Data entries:
____

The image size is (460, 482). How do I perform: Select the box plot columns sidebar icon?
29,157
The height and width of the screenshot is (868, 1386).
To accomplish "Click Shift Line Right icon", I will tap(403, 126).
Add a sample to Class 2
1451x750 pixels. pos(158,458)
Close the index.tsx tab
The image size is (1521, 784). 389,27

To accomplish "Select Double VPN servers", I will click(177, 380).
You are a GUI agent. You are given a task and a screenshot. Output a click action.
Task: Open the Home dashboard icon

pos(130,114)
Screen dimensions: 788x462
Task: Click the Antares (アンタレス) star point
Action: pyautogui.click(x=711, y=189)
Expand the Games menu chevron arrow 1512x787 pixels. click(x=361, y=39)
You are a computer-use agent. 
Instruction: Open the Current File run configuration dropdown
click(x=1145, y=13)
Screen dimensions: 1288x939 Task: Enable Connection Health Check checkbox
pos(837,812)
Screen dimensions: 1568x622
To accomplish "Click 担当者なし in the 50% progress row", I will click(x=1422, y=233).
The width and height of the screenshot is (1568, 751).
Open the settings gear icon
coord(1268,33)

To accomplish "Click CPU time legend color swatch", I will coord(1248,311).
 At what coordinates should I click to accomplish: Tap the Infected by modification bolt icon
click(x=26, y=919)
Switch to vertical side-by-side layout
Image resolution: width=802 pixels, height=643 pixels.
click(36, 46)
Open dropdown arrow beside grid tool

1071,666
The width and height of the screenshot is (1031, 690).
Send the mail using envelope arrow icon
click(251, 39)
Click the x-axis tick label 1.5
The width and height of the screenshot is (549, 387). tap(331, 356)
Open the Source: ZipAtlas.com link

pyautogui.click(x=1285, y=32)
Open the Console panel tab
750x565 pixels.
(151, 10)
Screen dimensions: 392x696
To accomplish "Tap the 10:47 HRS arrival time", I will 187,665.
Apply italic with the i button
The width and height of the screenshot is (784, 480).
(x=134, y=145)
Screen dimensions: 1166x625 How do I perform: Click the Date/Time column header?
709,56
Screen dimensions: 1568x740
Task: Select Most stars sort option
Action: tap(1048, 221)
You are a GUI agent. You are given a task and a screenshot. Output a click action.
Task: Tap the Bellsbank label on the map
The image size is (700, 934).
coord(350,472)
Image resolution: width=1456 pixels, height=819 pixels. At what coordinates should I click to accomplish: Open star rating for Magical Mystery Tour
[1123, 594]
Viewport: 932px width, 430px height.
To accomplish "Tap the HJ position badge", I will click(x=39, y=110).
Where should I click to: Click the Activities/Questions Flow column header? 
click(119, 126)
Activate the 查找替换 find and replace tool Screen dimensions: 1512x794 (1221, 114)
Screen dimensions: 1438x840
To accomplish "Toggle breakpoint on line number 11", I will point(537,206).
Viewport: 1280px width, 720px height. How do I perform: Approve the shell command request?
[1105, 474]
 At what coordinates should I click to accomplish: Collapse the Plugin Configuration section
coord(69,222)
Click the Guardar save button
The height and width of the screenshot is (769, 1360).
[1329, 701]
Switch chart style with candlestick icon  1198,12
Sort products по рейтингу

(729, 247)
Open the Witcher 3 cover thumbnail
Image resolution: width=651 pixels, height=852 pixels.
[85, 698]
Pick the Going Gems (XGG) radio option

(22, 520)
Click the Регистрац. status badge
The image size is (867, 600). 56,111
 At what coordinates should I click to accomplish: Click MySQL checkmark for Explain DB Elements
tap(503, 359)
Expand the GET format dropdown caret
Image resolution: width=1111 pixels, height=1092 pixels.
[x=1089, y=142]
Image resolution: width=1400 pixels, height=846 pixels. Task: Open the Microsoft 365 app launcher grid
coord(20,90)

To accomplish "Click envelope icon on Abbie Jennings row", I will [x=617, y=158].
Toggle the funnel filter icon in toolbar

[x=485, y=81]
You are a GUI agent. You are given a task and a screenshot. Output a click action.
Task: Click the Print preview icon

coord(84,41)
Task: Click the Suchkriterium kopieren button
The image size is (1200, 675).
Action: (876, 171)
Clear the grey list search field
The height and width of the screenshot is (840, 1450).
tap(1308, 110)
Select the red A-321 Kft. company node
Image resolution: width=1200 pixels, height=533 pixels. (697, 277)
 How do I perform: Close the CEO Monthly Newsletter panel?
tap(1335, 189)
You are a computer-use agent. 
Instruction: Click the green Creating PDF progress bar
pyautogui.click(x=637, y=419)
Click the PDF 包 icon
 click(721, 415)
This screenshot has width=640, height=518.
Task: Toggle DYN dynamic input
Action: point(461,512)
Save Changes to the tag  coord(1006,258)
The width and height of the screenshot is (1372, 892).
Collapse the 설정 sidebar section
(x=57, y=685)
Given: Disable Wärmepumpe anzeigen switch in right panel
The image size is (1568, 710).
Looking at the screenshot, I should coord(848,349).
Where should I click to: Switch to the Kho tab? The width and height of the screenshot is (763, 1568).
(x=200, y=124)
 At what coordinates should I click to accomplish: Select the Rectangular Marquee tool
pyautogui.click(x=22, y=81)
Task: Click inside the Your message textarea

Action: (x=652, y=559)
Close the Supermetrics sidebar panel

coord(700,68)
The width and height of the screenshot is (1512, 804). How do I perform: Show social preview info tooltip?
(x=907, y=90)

____

* **WORK INSTRUCTIONS**
Express each line of the records above as a Markdown table with two columns, Row and Line. Number the rows in order and leave out blank lines.

* **FINISHED EXERCISE**
| Row | Line |
|---|---|
| 1 | The image size is (460, 482). How do I perform: Select the box plot columns sidebar icon? |
| 2 | 29,157 |
| 3 | The height and width of the screenshot is (868, 1386). |
| 4 | To accomplish "Click Shift Line Right icon", I will tap(403, 126). |
| 5 | Add a sample to Class 2 |
| 6 | 1451x750 pixels. pos(158,458) |
| 7 | Close the index.tsx tab |
| 8 | The image size is (1521, 784). 389,27 |
| 9 | To accomplish "Select Double VPN servers", I will click(177, 380). |
| 10 | You are a GUI agent. You are given a task and a screenshot. Output a click action. |
| 11 | Task: Open the Home dashboard icon |
| 12 | pos(130,114) |
| 13 | Screen dimensions: 788x462 |
| 14 | Task: Click the Antares (アンタレス) star point |
| 15 | Action: pyautogui.click(x=711, y=189) |
| 16 | Expand the Games menu chevron arrow 1512x787 pixels. click(x=361, y=39) |
| 17 | You are a computer-use agent.  |
| 18 | Instruction: Open the Current File run configuration dropdown |
| 19 | click(x=1145, y=13) |
| 20 | Screen dimensions: 1288x939 Task: Enable Connection Health Check checkbox |
| 21 | pos(837,812) |
| 22 | Screen dimensions: 1568x622 |
| 23 | To accomplish "Click 担当者なし in the 50% progress row", I will click(x=1422, y=233). |
| 24 | The width and height of the screenshot is (1568, 751). |
| 25 | Open the settings gear icon |
| 26 | coord(1268,33) |
| 27 | To accomplish "Click CPU time legend color swatch", I will coord(1248,311). |
| 28 |  At what coordinates should I click to accomplish: Tap the Infected by modification bolt icon |
| 29 | click(x=26, y=919) |
| 30 | Switch to vertical side-by-side layout |
| 31 | Image resolution: width=802 pixels, height=643 pixels. |
| 32 | click(36, 46) |
| 33 | Open dropdown arrow beside grid tool |
| 34 | 1071,666 |
| 35 | The width and height of the screenshot is (1031, 690). |
| 36 | Send the mail using envelope arrow icon |
| 37 | click(251, 39) |
| 38 | Click the x-axis tick label 1.5 |
| 39 | The width and height of the screenshot is (549, 387). tap(331, 356) |
| 40 | Open the Source: ZipAtlas.com link |
| 41 | pyautogui.click(x=1285, y=32) |
| 42 | Open the Console panel tab |
| 43 | 750x565 pixels. |
| 44 | (151, 10) |
| 45 | Screen dimensions: 392x696 |
| 46 | To accomplish "Tap the 10:47 HRS arrival time", I will 187,665. |
| 47 | Apply italic with the i button |
| 48 | The width and height of the screenshot is (784, 480). |
| 49 | (x=134, y=145) |
| 50 | Screen dimensions: 1166x625 How do I perform: Click the Date/Time column header? |
| 51 | 709,56 |
| 52 | Screen dimensions: 1568x740 |
| 53 | Task: Select Most stars sort option |
| 54 | Action: tap(1048, 221) |
| 55 | You are a GUI agent. You are given a task and a screenshot. Output a click action. |
| 56 | Task: Tap the Bellsbank label on the map |
| 57 | The image size is (700, 934). |
| 58 | coord(350,472) |
| 59 | Image resolution: width=1456 pixels, height=819 pixels. At what coordinates should I click to accomplish: Open star rating for Magical Mystery Tour |
| 60 | [1123, 594] |
| 61 | Viewport: 932px width, 430px height. |
| 62 | To accomplish "Tap the HJ position badge", I will click(x=39, y=110). |
| 63 | Where should I click to: Click the Activities/Questions Flow column header?  |
| 64 | click(119, 126) |
| 65 | Activate the 查找替换 find and replace tool Screen dimensions: 1512x794 (1221, 114) |
| 66 | Screen dimensions: 1438x840 |
| 67 | To accomplish "Toggle breakpoint on line number 11", I will point(537,206). |
| 68 | Viewport: 1280px width, 720px height. How do I perform: Approve the shell command request? |
| 69 | [1105, 474] |
| 70 |  At what coordinates should I click to accomplish: Collapse the Plugin Configuration section |
| 71 | coord(69,222) |
| 72 | Click the Guardar save button |
| 73 | The height and width of the screenshot is (769, 1360). |
| 74 | [1329, 701] |
| 75 | Switch chart style with candlestick icon  1198,12 |
| 76 | Sort products по рейтингу |
| 77 | (729, 247) |
| 78 | Open the Witcher 3 cover thumbnail |
| 79 | Image resolution: width=651 pixels, height=852 pixels. |
| 80 | [85, 698] |
| 81 | Pick the Going Gems (XGG) radio option |
| 82 | (22, 520) |
| 83 | Click the Регистрац. status badge |
| 84 | The image size is (867, 600). 56,111 |
| 85 |  At what coordinates should I click to accomplish: Click MySQL checkmark for Explain DB Elements |
| 86 | tap(503, 359) |
| 87 | Expand the GET format dropdown caret |
| 88 | Image resolution: width=1111 pixels, height=1092 pixels. |
| 89 | [x=1089, y=142] |
| 90 | Image resolution: width=1400 pixels, height=846 pixels. Task: Open the Microsoft 365 app launcher grid |
| 91 | coord(20,90) |
| 92 | To accomplish "Click envelope icon on Abbie Jennings row", I will [x=617, y=158]. |
| 93 | Toggle the funnel filter icon in toolbar |
| 94 | [x=485, y=81] |
| 95 | You are a GUI agent. You are given a task and a screenshot. Output a click action. |
| 96 | Task: Click the Print preview icon |
| 97 | coord(84,41) |
| 98 | Task: Click the Suchkriterium kopieren button |
| 99 | The image size is (1200, 675). |
| 100 | Action: (876, 171) |
| 101 | Clear the grey list search field |
| 102 | The height and width of the screenshot is (840, 1450). |
| 103 | tap(1308, 110) |
| 104 | Select the red A-321 Kft. company node |
| 105 | Image resolution: width=1200 pixels, height=533 pixels. (697, 277) |
| 106 |  How do I perform: Close the CEO Monthly Newsletter panel? |
| 107 | tap(1335, 189) |
| 108 | You are a computer-use agent.  |
| 109 | Instruction: Click the green Creating PDF progress bar |
| 110 | pyautogui.click(x=637, y=419) |
| 111 | Click the PDF 包 icon |
| 112 |  click(721, 415) |
| 113 | This screenshot has width=640, height=518. |
| 114 | Task: Toggle DYN dynamic input |
| 115 | Action: point(461,512) |
| 116 | Save Changes to the tag  coord(1006,258) |
| 117 | The width and height of the screenshot is (1372, 892). |
| 118 | Collapse the 설정 sidebar section |
| 119 | (x=57, y=685) |
| 120 | Given: Disable Wärmepumpe anzeigen switch in right panel |
| 121 | The image size is (1568, 710). |
| 122 | Looking at the screenshot, I should coord(848,349). |
| 123 | Where should I click to: Switch to the Kho tab? The width and height of the screenshot is (763, 1568). |
| 124 | (x=200, y=124) |
| 125 |  At what coordinates should I click to accomplish: Select the Rectangular Marquee tool |
| 126 | pyautogui.click(x=22, y=81) |
| 127 | Task: Click inside the Your message textarea |
| 128 | Action: (x=652, y=559) |
| 129 | Close the Supermetrics sidebar panel |
| 130 | coord(700,68) |
| 131 | The width and height of the screenshot is (1512, 804). How do I perform: Show social preview info tooltip? |
| 132 | (x=907, y=90) |